Yale is accustomed to its graduates making waves. But for the last two years, one grad may have been making a few more waves than he should have.

Jerry Guo ’09, a former Newsweek employee and the founder of Grouper, a real-life social networking business that sends random groups of customers to hot destinations around NYC, was recently called out by online dating industry giant Ignighter for pretending to do an interview for The Atlantic Monthly magazine in order to access the site’s secrets. And Ignighter isn’t the first to complain: Guo’s history of unusual tactics extends back much further than that. But according to a recent Betabeat article, the real issue lies not in Guo’s means and ends, but in the diversity of his experiences.

“He was a strange egg, that’s for sure,” said a former staffer who worked with him, quoted in Betabeat’s article, entitled “How Newsweek’s Most Notorious Fellow got Caught Conning Silicon Valley.” “He would disappear for weeks at a time, then call up saying he had an interview with Hugo Chavez or pirates in Africa. Then he would be back at the office, I would see him sleeping under his desk. People joked he was a spy.”

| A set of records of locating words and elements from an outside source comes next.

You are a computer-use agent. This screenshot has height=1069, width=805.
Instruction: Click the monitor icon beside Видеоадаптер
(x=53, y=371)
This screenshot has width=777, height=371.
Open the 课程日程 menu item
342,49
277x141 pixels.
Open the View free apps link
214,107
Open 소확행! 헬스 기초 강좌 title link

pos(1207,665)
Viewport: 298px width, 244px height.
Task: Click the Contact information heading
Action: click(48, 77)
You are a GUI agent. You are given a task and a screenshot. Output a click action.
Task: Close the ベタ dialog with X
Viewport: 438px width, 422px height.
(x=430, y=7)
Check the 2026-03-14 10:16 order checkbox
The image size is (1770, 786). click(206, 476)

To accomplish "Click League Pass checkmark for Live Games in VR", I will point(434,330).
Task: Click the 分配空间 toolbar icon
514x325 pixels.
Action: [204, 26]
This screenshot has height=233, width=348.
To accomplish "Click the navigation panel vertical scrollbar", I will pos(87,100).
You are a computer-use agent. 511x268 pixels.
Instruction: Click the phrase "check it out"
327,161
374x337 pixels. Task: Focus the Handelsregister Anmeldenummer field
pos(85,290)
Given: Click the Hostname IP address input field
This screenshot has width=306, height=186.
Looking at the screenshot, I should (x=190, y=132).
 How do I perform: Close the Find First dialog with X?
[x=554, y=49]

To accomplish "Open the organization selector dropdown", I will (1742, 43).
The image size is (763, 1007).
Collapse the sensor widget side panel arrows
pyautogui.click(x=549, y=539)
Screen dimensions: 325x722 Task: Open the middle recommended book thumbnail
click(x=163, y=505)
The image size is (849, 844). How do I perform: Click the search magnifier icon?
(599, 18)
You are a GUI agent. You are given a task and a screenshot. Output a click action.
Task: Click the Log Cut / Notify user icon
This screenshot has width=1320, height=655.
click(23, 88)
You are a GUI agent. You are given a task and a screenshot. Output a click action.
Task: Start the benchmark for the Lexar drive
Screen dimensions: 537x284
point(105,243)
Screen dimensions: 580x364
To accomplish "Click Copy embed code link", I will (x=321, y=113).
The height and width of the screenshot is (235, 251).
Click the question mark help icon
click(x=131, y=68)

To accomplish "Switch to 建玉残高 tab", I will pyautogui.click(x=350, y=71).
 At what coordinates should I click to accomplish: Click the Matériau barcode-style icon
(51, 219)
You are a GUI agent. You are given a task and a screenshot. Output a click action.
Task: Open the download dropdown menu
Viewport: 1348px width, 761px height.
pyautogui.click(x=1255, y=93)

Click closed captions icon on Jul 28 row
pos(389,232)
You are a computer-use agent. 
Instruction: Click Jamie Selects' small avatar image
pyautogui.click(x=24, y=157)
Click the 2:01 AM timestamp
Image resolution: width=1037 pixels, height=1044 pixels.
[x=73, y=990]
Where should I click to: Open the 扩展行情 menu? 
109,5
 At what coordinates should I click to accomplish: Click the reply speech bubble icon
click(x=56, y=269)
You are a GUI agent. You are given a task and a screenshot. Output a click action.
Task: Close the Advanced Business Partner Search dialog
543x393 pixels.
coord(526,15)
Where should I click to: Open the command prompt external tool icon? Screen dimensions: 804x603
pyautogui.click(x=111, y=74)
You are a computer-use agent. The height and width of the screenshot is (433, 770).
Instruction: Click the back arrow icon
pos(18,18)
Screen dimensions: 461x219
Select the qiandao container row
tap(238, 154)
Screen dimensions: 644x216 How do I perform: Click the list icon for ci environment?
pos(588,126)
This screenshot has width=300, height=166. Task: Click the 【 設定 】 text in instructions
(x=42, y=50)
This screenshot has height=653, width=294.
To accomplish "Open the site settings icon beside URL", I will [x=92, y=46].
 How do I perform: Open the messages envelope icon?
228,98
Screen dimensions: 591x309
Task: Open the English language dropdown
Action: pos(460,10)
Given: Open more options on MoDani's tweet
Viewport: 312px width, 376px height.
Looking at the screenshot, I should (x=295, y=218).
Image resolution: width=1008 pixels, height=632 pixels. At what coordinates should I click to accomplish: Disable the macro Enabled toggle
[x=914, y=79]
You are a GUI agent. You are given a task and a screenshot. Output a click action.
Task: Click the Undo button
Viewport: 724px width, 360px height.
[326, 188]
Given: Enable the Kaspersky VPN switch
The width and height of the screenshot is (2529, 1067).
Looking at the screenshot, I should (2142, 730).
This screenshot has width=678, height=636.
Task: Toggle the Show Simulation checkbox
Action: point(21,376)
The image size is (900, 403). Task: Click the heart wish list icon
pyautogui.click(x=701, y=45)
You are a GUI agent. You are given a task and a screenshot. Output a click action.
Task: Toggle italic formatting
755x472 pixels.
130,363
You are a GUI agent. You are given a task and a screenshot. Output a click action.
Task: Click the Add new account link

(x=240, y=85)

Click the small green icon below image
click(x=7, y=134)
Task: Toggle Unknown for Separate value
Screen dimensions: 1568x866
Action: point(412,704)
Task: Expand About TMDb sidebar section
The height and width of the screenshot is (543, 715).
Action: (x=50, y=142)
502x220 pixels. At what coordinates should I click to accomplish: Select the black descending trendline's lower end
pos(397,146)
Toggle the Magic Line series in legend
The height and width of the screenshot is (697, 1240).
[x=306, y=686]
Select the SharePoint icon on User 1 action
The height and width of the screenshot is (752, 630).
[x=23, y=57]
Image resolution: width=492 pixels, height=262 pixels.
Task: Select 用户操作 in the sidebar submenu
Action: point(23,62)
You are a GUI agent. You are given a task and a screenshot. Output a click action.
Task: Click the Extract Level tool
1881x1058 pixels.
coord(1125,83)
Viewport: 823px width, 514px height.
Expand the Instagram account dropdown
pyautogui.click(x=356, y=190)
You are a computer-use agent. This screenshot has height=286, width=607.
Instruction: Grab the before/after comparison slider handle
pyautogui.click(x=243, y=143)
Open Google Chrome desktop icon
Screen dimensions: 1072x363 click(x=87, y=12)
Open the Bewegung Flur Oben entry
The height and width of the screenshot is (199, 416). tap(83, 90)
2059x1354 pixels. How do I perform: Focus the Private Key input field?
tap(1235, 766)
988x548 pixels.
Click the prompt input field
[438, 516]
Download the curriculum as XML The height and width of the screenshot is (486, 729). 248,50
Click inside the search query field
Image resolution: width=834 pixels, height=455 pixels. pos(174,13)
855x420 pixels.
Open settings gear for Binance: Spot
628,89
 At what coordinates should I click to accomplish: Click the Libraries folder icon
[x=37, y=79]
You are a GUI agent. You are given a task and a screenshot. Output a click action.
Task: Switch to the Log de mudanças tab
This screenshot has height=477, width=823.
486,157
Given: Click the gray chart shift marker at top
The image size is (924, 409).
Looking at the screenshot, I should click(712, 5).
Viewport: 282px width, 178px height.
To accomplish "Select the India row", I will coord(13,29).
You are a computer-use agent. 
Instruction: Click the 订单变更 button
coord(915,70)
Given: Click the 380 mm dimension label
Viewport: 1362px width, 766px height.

Newsweek’s two dozen filed complains regarding Mr. Guo demonstrate that, regardless of his activity, he does things his way. So it is with Grouper, which is running more smoothly than ever thanks to information garnered by Guo’s fake interview with Igniter executives.

“Jerry is…I think the best word is irreverent,” Micheal Waxman ’09, Guo’s former Yale classmate turned business partner, told Betabeat. ““After all the crazy shit he has done, he’s lucky just to be alive.”